Here's a new feature on the blog. Food Foto Friday!
Feel share to share your own photos of your favorite dishes this week. Dishes you're proud of. Dishes you loved. Dishes someone else made for you.
Here's a few from my week:
Cobb Salad from Wise Sons Deli.
Frittata with summer vegetables and greens from Serpentine.
Crackling Pork Shoulder with Chinese Spices from Ching's Everyday Easy Chinese.
I recently met and listened to chef April Bloomfield speak about her latest cookbook, A Girl and Her Greens. I'll be writing a post about that shortly, but between that book event and spring being upon us, I've had vegetables on the brain.
For an easy Sunday side dish or vegetarian entree, I made a super simple pasta with zucchini and leeks from Bon Appetit.
Shred some zucchini, chop a large leek, season with salt, pepper, red chile flake, and saute while your pasta boils and ta da! And definitely top with your pasta with cheese. The recipe calls for pecorino cheese, but I only had parmesan available so I used that. Just as delicious.
I'm watching my home team play in the NBA Finals tonight.
I had some boneless chicken breasts in the fridge and I felt like putting in a bit more effort tonight instead of just browning and baking. I had buttermilk in the fridge from a fancy Sunday brunch so I soaked the chicken in buttermilk and hot sauce for an hour. Then I coated the chicken with panko bread crumbs seasoned with Old Bay, dried thyme, salt, and pepper.
I just shallow fried the chicken in a deep saute pan and then finished baking it in the oven.
Someone got to the pan before I could grab my camera.
Check this out:
I started a minestrone just now. Minestrone is a great soup to have up your sleeve at any time of the year. It's a hearty vegetable soup with beans and tiny pasta that makes a meal with good bread or a salad. In the fall, you can add chunks of butternut squash to the soup. In the spring, you can add peas and/or asparagus. Of course, if you need some bacon (and who doesn't), you can start the soup by sauteing some pancetta or diced bacon before you add your vegetables.
G starts a new job this week so I thought the soup would be good to have hanging out in the fridge as a grab 'n' go item.
Ready to eat! Beans and tiny pasta added, topped with parmesan cheese, basil, and a drizzle of olive oil.
I volunteered at the farmers' market Saturday morning and came home starving. That's usually what happens when I work a shift in the food world. I'm busy making the food, serving the food, or cleaning up after the food making. So the food is either gone or my appetite is gone. (And I drink way much too much coffee.)

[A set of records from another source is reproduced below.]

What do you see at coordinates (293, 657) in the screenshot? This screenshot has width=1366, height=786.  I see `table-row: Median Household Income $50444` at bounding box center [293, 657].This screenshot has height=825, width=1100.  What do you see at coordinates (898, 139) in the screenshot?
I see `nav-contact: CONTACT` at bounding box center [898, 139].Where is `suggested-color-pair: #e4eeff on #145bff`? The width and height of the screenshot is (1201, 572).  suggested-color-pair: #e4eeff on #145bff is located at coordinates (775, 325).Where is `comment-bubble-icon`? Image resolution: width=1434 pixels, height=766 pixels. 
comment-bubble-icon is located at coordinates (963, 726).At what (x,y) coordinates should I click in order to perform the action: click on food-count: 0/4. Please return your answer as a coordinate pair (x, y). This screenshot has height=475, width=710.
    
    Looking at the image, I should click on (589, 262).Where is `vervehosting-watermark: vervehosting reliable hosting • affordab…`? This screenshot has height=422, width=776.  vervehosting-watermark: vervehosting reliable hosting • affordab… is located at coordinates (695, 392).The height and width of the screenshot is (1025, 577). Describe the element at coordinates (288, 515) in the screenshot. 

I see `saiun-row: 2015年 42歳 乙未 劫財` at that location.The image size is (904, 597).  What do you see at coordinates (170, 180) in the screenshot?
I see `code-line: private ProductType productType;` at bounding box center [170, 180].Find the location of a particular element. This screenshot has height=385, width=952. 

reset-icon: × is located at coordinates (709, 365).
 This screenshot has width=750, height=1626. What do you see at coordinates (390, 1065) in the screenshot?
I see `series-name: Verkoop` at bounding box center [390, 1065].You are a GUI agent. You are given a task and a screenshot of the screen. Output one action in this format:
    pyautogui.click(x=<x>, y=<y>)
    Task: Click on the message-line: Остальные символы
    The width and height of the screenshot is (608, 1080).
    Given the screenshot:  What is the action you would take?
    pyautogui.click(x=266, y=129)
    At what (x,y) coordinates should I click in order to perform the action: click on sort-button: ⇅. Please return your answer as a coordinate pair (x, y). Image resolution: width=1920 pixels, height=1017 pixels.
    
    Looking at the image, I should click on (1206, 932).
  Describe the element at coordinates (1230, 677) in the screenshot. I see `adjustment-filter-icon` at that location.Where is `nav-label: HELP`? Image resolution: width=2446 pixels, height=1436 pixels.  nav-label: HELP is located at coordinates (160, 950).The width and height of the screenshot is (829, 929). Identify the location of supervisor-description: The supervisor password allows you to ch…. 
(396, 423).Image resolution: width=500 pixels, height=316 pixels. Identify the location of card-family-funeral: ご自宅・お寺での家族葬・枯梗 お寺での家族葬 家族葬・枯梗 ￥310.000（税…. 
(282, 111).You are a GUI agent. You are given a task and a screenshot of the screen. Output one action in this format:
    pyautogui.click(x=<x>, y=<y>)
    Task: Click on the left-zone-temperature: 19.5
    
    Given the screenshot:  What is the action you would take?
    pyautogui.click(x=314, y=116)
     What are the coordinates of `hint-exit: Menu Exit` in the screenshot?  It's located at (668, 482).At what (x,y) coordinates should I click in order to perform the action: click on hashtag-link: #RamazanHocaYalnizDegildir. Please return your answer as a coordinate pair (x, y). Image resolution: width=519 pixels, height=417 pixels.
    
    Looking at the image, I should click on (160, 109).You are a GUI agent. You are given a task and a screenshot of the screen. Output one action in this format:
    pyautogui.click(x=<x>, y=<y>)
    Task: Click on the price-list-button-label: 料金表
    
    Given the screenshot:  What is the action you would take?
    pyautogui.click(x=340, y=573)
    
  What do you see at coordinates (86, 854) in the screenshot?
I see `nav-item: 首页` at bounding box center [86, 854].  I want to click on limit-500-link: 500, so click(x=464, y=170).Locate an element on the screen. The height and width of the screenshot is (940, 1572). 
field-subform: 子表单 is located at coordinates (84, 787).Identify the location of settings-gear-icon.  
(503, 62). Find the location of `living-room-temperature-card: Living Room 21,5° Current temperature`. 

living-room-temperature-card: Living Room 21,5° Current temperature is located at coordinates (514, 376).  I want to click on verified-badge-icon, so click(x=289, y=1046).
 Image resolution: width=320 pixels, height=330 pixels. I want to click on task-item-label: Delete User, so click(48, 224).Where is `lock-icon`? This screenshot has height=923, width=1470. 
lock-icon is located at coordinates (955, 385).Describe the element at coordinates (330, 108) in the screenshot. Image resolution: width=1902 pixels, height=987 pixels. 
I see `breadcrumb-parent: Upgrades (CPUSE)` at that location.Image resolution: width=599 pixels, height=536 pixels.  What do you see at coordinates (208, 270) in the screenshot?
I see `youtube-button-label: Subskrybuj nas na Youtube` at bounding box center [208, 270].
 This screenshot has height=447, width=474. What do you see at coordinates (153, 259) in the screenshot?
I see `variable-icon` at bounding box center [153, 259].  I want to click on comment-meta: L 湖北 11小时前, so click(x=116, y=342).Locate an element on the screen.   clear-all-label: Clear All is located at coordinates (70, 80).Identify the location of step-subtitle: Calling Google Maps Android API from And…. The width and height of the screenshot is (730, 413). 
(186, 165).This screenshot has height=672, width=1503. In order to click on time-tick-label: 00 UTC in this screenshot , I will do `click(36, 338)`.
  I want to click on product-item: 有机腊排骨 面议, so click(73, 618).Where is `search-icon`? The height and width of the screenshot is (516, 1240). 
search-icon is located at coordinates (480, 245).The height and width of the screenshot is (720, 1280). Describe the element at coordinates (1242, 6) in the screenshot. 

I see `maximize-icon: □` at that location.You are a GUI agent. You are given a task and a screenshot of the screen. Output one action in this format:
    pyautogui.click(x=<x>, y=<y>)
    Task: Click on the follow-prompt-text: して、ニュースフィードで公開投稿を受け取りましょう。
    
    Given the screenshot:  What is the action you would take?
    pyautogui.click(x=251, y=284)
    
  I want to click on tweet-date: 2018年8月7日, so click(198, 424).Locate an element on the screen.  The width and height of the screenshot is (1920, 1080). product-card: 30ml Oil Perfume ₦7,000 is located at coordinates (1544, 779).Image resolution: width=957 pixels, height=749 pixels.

I've found that I can get a perfect loaf of ciabatta bread for $3 at the Acme Bread stall so I returned home with one of those under my arm. Toasted a couple of slices, rubbed them with garlic, and topped them with a slather of mayo, sautéed leeks, cracked pepper, and last night's leftovers, coffee marinated grilled skirt steak.
Sunday afternoon...football on the TV...chicken in the oven.
Decided to do a take on this recipe.
I like recipes that call for roasting a chicken in a pot. The chicken is all nestled in there, usually accompanied with some vegetables, and I like to use my snazzy wedding gift le Creuset pot as much as possible.
This recipe called for a spice rub of paprika, ground coriander, cumin and ground ginger. I am proud of my kind-of-massive spice pantry, but today it disappointed me when I couldn't locate ground ginger. Because of its kind-of-massiveness, I'm always surprised when I can't find a particular spice. I usually spin that spice carousel five or six times out of disbelief. Alas, no ground ginger today.
I made the spice rub sans ground ginger, salted and peppered, and then sliced up some fresh ginger to place in the cavity of the chicken.
To surround the chicken, the recipe called for oranges, sweet potatoes, and carrots. No sweet potatoes in the house today, just carrots. I checked my citrus bowl and only found clementines, so I halved those and threw them in the pot.
This was a winner! My latest go-to Sunday chicken dinner recipe.
I found some beautiful, round zucchini squash at the farm market last week. They seemed so...stuffable, really, so that's what I did.
I found this recipe and used it as a guide. I made a filling of Italian sausage, onions, garlic, tomatoes, and spinach and stuffed all the little squashes. Before I put them in the oven, I topped each one with an herby, cheesy bread crumb mixture. The one thing I'd do differently is roast the still empty squash a bit before stuffing them. The taste was exactly what I was going for, but I wanted the squash itself to be more tender.